AgNPcol's crystallinity profile was determined by XRD, and after being normalised based on the amor- phous area, which belonged to the collagen phase, it was analysed using the Rietveld method. Silver and silver chlorides were present in the other phases discovered by ICSD (Inorganic Crystal Structure Database) searches (ICSD 44387 and ICSD 56538, respectively) [9]. The R indices calculated after each refinement cycle, which include the adjustment of the profiles by the least-square of the parameters for lattice cell, peak broadening, and background [10], were used to determine the method's convergence. a diffract gram will be produced once the With a smooth residual curve and low R-values, refinement demonstrates the data's convergence: Rexp = 0.96508, Rwp = 1.45883, and goodness of fit 2 = 1.51161. The Rietveld technique determined that the silver phase's crystal size was 138.78832 nm. Calculating the ratio of the crystalline peak area to the entire area of the diffractogram, the percent crystallinity was determined to be 12.67667% crystallite phase [11]. The sample had the AgCl phase in addition to the pure silver phase. As the combination of the nanoparticles doesn't include chloride. The presence of chloride happens just in collagen cleaning and in view of this was the arrangement of AgCl. In any case, there were no periods of silver oxide, appearing that the metal nanoparticle was better balanced out. At an acidic pH, the amino acids along the sort I collagen particle are positively charged, giving the whole collagen particle a positive charge and making gathering arrangement around metallic particles possible. Consequently, the outcomes shown the arrangement of metallic groups encompassed by collagen.

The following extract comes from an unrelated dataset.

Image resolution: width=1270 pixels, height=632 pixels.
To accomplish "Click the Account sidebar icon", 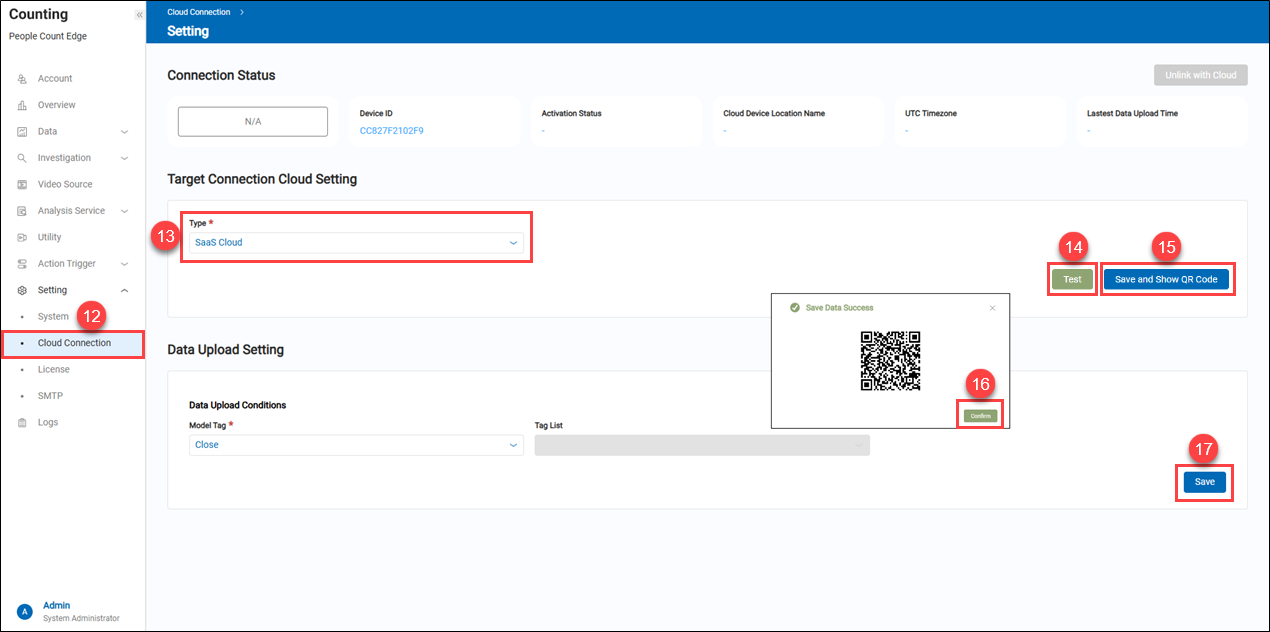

These groups collected themselves to lead to the nanoparticles, which were obvious on the off chance that the crystallinity information was broke down at around 12%. Molecule size and still up in the air by DLS and results showed a molecule size of 140.7 ± 7.8 nm and a zeta capability of + 20.1 ± 0.7. The not entirely settled by DLS is in understanding with the crystallite size of the not entirely settled by the Rietveld strategy, regardless of the distinction in the estimation states [12]. Through this information, we can reason that the AgNPcol profile doesn't change with movements of strong media in fluid, and keeps up with its firm construction. The morphology of AgNPcol should be visible in which we can observe circular nanoparticles [13].

CONCLUSION

Following exposure to nanoparticles, reactive oxygen species (ROS) production may lead to harmful consequences in cells. Based on our earlier findings in cytotoxicology and genotoxicology, as well as information from the literature about the toxic processes of AgNps, it has been established that the main mechanism caused by nanoparticles is the creation of ROS. Our earlier research demonstrates that AgNps coated with PVA (polyvinyl alcohol) caused ROS formation, which resulted in DNA damage in HepG2 human cancer (hepatocarcinoma) cells and primary normal human peripheral blood mononuclear cells (PBMC). This method may cause cancer cells to undergo significant extension of apoptosis or necrosis. The literature has described the electrostatic interactions between positively charged nanoparticles and the intended cancer cells. The majority of the time, cancer cells has a lot of anionic.

Citation: Silva S (2022) Study on Cell Viability, Skin Penetration, and Edoema Inhibition Using Collagen-based Silver Nanoparticles. J Nanomed Nanotech. 13: 644.

Copyright: ©2022 Silva S. This is an open-access article distributed under the terms of the Creative Commons Attribution License, which permits unrestricted use, distribution, and reproduction in any medium, provided the original author and source are credited.